Key activities contributing to effective library programmes include:
- classes and/or smaller groups of students visiting the library on a flexibly scheduled basis (ie as dictated by curricular and instructional needs rather than a fixed schedule)
- teachers accompanying classes to the library
- teachers inviting librarians to their classrooms
- librarians and teachers collaborating on instruction
- librarians helping teachers learn new information skills
- principals appointing librarians to key school committees
- principals and librarians meeting regularly
- principals addressing collaboration with the librarian in teacher evaluations.

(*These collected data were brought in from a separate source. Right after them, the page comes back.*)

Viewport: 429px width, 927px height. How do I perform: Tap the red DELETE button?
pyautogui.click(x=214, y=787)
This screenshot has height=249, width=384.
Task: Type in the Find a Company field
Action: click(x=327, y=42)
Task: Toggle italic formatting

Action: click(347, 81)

The research focuses on learning outcomes, using an evidence-based practice approach. Visit our Student achievement - the research page to find out more about an outcomes-focused approach, the difference it can make and how you can generate data to create evidence in your school.

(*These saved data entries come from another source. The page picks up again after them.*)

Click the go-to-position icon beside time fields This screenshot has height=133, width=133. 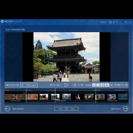tap(111, 85)
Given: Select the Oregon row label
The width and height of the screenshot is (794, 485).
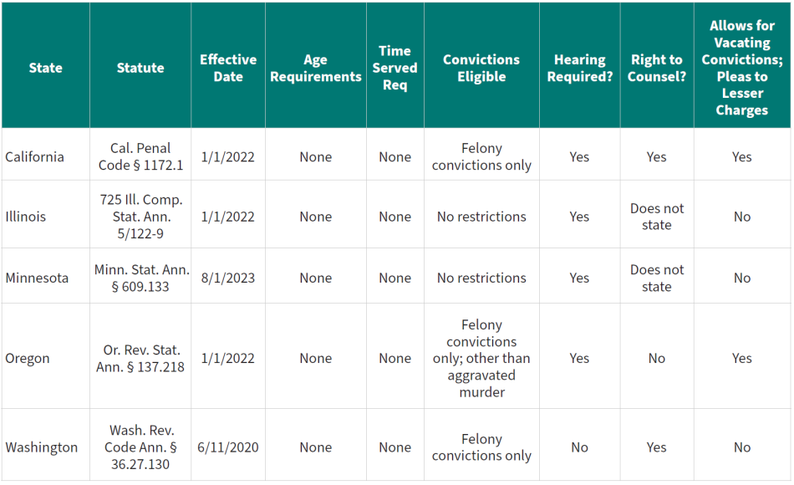Looking at the screenshot, I should tap(28, 358).
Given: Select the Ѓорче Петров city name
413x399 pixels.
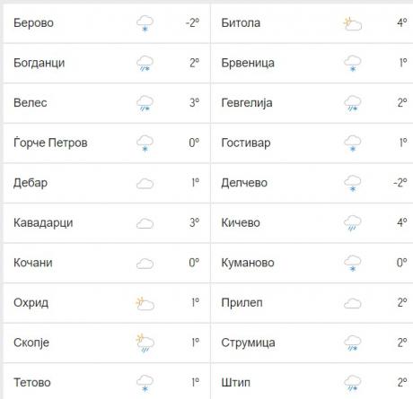Looking at the screenshot, I should (x=50, y=143).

See also the Inquiry section of this website for further information on how your school library can support Inquiry.
- Barrett, Lynn. (2010): Effective school libraries: evidence of impact on student achievement. School Librarian 58,3 (2010), pp.136-139.
- Geitgey G, Tepe, A. Can You Find the Evidence-Based Practice in Your School Library? Library Media Connection [serial online]. March 2007; 25(6): 10. Available from: MasterFILE Premier, Ipswich, MA. Accessed April 25, 2010.
- Gildersleeves, Lucy. (2012): Do school libraries make a difference? Some considerations on investigating school library impact in the United Kingdom. Library Management 33,6/7 (2012), pp.403 – 413.
- Kaplan, Allison G (2010). School library impact studies and school library media programs in the United States. School Libraries Worldwide 16,2 (2010), pp.55-63
- Latchel, Debra E., & Lance, Keith Curry (2013). Latest Study: A full-time school librarian makes a critical difference in boosting student achievement. School Library Journal
- Lance, Keith Curry, Hofschire, Linda (2012). School librarian staffing linked with gains in student achievement, 2005 - 2011. Teacher Librarian. Oct. 2012, Vol. 39 Issue 6, p.15-19. Available from: MasterFILE Premier, Ipswich, MA. Accessed August 2, 2013
- Logan, Debra Kay. (2008). Putting students first: we must change the focus of our messages from school libraries to student learning and achievement. American Libraries 39.1-2: 56+. EPIC General OneFile. Web. Accessed 14 Apr. 2010.
- Martineau P. (February 2010) SCHOOL LIBRARIANS: Vital Educational Leaders. Education Digest [serial online]. 75(6): 4. Available from: EPIC MasterFILE Premier, Ipswich, MA. Accessed April 14, 2010.
- Parr, Katherine (2012): The impact of school libraries on student achievement and success. Mississippi Libraries 75,1 (2012) (PDF), pp.18-22.
- Scott, Kristen J., and Lee A. Plourde. (2007) School libraries and increased student achievement: what's the big idea? Education 127.3 (2007): 419+. EPIC General OneFile. Web. Accessed 14 Apr. 2010.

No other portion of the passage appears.